SOURCE EXTRACT ▸
------------------------------------------------

Credit: Reuters/Thomas Peter
(Reuters) - U.S. diplomats describe German Foreign Minister Guido Westerwelle as arrogant, vain and critical of America, documents released on Sunday by whistle-blowing website WikiLeaks showed.
The reports were part of a bundle of over 250,000 U.S. State Department documents obtained by WikiLeaks and distributed to media in the United States and Europe, and which have revealed sensitive information and candid views of foreign leaders.
The documents, published in Germany by news weekly Der Spiegel, included 1,719 diplomatic cables from the U.S. Embassy in Berlin -- which showed diplomats giving frank assessments of high-ranking politicians including Chancellor Angela Merkel.
"She avoids risk and is seldom creative," one U.S. diplomat cited by Der Spiegel wrote of the Chancellor, who was referred to as 'Teflon Merkel' in some reports.
"The Americans consider the chancellor to view international diplomacy above all from the perspective of how she can profit from it domestically," the Spiegel report added.
While the reports are candid toward Merkel, they underline overwhelmingly how U.S. diplomats find it easier to work with her than with Westerwelle, who received the harshest criticism.
He is described as having an "exuberant personality" that sometimes leads to conflict with Merkel, but little foreign policy experience and an ambivalent view toward the U.S.

------------------------------------------------

INFORMATION PROVIDED ▸
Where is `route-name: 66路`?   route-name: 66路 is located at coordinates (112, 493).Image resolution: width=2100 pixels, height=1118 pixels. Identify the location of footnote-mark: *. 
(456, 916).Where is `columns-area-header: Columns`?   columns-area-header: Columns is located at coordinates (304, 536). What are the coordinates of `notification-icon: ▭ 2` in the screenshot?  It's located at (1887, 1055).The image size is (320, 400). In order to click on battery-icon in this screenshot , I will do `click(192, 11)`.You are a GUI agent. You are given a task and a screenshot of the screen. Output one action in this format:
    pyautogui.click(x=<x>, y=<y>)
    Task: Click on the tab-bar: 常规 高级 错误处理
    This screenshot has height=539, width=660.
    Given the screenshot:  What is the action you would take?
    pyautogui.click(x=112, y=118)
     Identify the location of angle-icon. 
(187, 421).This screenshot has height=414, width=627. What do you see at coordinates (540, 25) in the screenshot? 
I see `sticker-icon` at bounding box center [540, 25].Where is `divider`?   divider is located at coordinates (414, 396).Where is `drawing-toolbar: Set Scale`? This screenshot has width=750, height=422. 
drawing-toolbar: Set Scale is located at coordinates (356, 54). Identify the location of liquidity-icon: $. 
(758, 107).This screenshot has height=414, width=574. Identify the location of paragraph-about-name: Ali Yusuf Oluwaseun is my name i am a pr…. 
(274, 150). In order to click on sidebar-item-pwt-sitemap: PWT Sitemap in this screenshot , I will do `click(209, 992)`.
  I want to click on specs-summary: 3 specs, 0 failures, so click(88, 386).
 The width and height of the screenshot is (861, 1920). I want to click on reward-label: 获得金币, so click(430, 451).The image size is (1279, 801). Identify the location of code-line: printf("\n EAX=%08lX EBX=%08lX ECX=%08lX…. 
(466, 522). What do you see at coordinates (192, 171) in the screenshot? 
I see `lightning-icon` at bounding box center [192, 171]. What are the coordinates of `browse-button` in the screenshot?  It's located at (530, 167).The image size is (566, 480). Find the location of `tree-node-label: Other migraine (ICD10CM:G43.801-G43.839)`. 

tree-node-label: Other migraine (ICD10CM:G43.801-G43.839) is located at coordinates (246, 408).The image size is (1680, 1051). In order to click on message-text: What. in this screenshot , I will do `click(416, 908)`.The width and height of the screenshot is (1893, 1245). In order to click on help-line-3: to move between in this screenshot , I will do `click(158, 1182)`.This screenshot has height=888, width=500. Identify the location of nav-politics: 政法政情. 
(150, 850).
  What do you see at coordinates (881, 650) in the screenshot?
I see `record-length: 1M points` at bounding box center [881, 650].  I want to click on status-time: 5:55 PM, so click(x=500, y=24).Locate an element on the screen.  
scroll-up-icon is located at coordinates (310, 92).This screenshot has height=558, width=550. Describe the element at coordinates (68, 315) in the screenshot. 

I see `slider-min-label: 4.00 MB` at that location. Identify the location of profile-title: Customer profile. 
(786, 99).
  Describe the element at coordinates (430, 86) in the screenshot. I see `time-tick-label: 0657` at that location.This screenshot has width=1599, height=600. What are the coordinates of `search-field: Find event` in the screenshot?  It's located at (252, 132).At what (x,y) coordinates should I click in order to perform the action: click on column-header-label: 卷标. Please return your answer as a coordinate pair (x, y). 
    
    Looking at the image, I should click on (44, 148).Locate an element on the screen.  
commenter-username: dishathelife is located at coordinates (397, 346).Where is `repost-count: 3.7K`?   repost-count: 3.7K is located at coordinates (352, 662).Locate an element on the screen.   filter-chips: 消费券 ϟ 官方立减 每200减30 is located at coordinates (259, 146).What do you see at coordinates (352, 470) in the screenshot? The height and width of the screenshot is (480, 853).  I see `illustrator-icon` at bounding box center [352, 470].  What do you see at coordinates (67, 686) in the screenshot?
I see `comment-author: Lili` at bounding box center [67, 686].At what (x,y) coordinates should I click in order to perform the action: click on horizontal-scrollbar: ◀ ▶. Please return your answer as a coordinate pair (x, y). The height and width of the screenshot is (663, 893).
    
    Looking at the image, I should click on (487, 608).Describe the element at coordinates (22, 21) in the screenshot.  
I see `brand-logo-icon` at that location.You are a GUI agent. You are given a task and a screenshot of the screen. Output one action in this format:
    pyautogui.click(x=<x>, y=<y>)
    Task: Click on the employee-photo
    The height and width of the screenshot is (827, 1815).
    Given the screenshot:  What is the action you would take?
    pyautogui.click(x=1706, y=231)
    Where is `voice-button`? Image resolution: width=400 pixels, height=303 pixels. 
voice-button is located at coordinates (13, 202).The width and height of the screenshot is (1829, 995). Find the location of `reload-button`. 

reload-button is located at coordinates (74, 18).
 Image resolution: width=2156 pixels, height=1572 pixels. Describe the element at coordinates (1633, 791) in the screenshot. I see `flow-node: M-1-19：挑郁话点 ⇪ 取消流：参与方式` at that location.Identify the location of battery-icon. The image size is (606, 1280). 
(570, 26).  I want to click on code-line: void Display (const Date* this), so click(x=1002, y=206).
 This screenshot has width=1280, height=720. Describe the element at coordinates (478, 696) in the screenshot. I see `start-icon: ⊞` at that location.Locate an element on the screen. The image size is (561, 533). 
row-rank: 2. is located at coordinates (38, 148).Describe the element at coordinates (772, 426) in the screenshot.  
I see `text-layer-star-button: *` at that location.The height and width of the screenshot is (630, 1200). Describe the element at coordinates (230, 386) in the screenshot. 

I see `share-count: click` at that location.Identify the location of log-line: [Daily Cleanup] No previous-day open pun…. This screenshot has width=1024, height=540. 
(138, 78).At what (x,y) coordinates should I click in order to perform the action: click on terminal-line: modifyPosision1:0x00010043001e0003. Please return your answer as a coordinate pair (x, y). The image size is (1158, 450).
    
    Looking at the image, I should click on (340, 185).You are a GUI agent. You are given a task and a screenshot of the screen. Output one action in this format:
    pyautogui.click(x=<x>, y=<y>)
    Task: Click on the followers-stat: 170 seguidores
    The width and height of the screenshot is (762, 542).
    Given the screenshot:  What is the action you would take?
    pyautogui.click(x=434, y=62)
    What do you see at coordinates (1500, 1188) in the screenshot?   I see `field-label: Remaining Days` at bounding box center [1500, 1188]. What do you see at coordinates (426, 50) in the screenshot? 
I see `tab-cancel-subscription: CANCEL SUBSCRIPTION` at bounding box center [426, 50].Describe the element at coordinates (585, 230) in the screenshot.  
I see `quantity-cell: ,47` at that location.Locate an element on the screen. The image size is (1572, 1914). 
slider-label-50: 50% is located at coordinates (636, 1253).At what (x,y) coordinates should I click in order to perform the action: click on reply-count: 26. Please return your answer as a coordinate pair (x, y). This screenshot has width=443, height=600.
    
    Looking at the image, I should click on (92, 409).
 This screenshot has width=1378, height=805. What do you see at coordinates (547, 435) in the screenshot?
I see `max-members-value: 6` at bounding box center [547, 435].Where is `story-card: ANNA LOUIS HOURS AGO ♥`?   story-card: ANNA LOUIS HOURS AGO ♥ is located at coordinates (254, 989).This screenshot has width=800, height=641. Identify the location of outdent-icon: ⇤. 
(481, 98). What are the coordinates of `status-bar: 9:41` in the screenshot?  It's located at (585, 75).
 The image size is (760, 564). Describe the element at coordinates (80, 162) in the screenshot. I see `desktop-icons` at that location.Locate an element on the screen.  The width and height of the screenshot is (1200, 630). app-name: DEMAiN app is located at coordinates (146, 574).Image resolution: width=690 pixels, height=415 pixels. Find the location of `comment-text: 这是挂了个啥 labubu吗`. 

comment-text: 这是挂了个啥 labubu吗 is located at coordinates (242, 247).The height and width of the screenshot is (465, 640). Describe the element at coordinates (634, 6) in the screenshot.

------------------------------------------------

INSTRUCTIONS ▸
• a. Does each of these statements agree with the news excerpt? Answer yes or no for each, and quote the words that decide it.
(i) The documents published in Germany included 1,719 cables from the U.S. Embassy in Berlin.
(ii) U.S. diplomats find Westerwelle easier to work with than Merkel.
(iii) The bundle obtained by WikiLeaks held fewer than 100,000 documents.
• b. In the news excerpt, substitute "weekly magazine" for "news weekly" in everything from "Credit: Reuters/Thomas Peter" down to "Chancellor Angela Merkel.", and give that passage again.

SOLUTIONS PER TASK ▸
• a.
(i) Yes: "included 1,719 diplomatic cables from the U.S. Embassy in Berlin"
(ii) No: "U.S. diplomats find it easier to work with her than with Westerwelle"
(iii) No: "a bundle of over 250,000 U.S. State Department documents"

• b.
Credit: Reuters/Thomas Peter
(Reuters) - U.S. diplomats describe German Foreign Minister Guido Westerwelle as arrogant, vain and critical of America, documents released on Sunday by whistle-blowing website WikiLeaks showed.
The reports were part of a bundle of over 250,000 U.S. State Department documents obtained by WikiLeaks and distributed to media in the United States and Europe, and which have revealed sensitive information and candid views of foreign leaders.
The documents, published in Germany by weekly magazine Der Spiegel, included 1,719 diplomatic cables from the U.S. Embassy in Berlin -- which showed diplomats giving frank assessments of high-ranking politicians including Chancellor Angela Merkel.